## What to work on
Please copy out every line of the items that contains the word "Select".

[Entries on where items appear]
-- Start --
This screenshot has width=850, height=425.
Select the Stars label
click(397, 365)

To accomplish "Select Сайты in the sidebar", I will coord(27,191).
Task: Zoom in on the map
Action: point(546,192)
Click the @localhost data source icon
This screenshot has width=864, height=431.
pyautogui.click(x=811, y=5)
-- End --
## Worked answer
Select the Stars label
To accomplish "Select Сайты in the sidebar", I will coord(27,191).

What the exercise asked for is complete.